== Cosa devi fare ==
Per favore, ricopia esattamente tutti i record qui sotto, dal primo all'ultimo, lasciando fuori le immagini.

== Elenco dati ==
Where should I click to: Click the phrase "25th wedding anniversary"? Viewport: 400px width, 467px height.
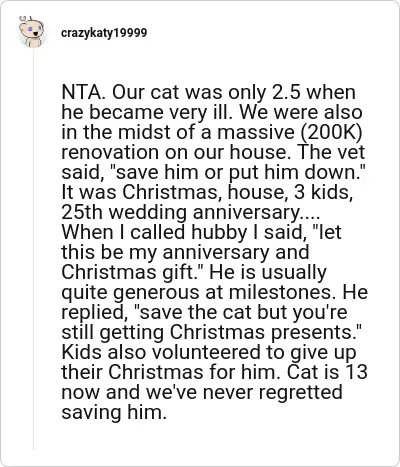(x=180, y=212)
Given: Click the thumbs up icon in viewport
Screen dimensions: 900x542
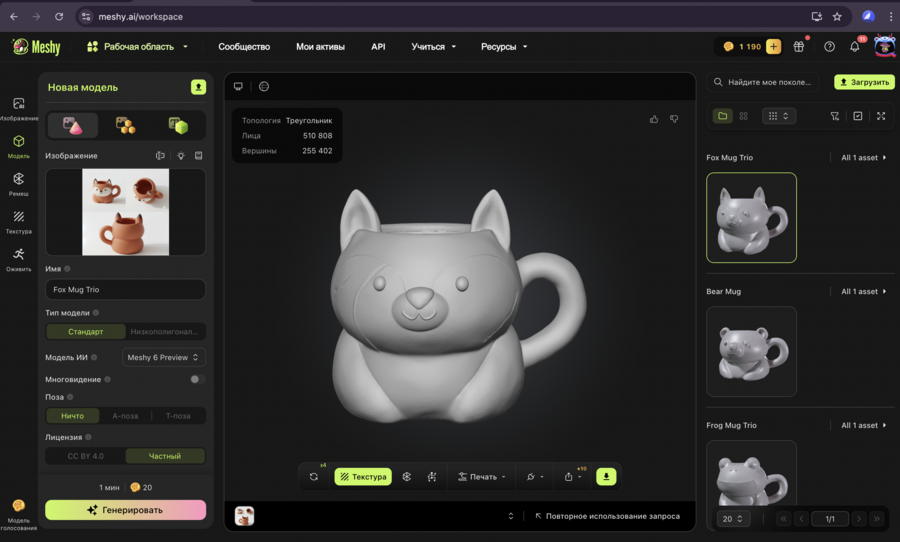Looking at the screenshot, I should (654, 119).
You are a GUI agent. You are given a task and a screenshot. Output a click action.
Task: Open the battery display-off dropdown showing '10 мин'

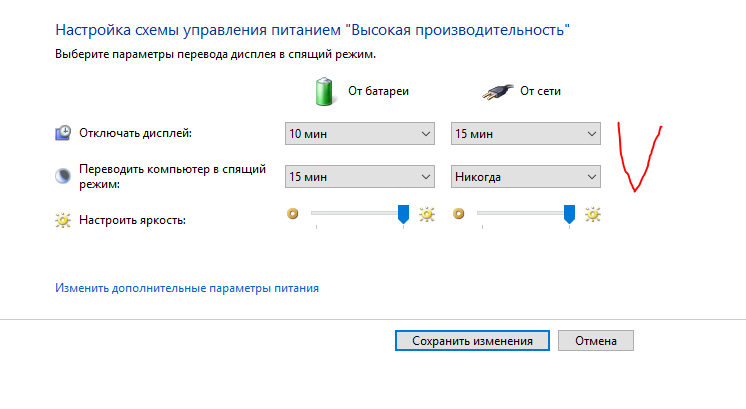(359, 133)
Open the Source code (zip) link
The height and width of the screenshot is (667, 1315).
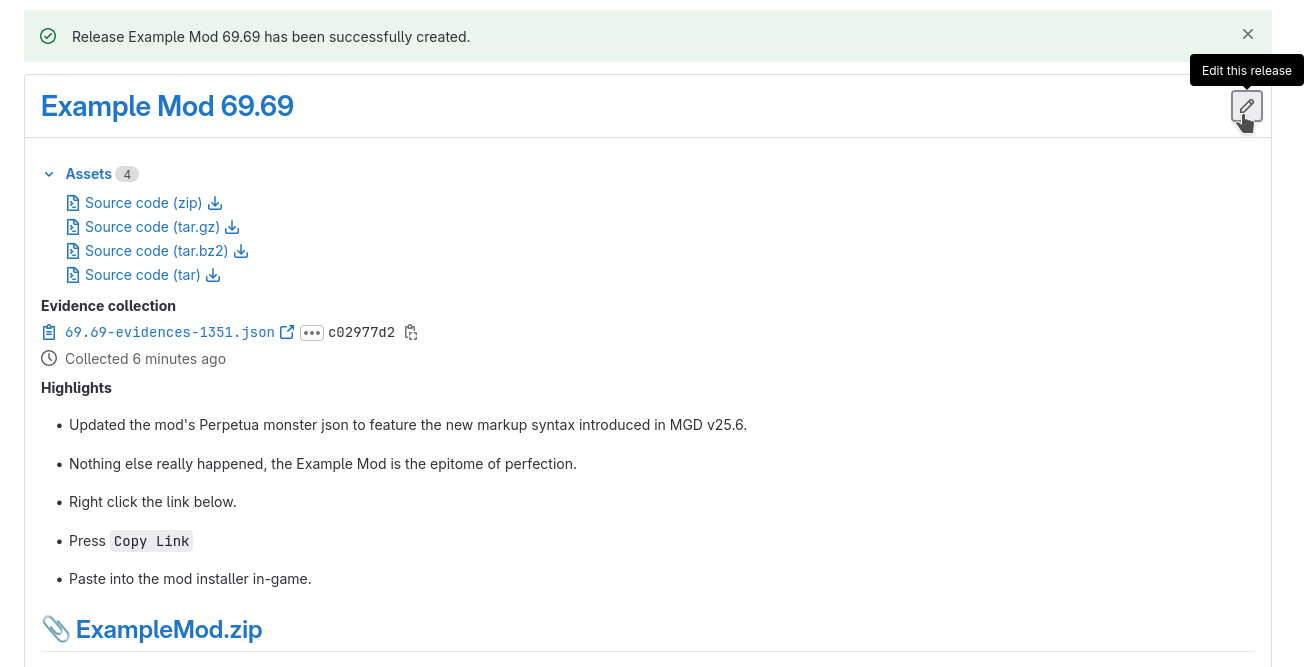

== Soluzione ==
Where should I click to: Click the phrase "25th wedding anniversary"? Viewport: 400px width, 467px height.
(x=180, y=212)
Given: Click the thumbs up icon in viewport
Screen dimensions: 900x542
Looking at the screenshot, I should (654, 119).
You are a GUI agent. You are given a task and a screenshot. Output a click action.
Task: Open the battery display-off dropdown showing '10 мин'

(359, 133)
Open the Source code (zip) link
The height and width of the screenshot is (667, 1315).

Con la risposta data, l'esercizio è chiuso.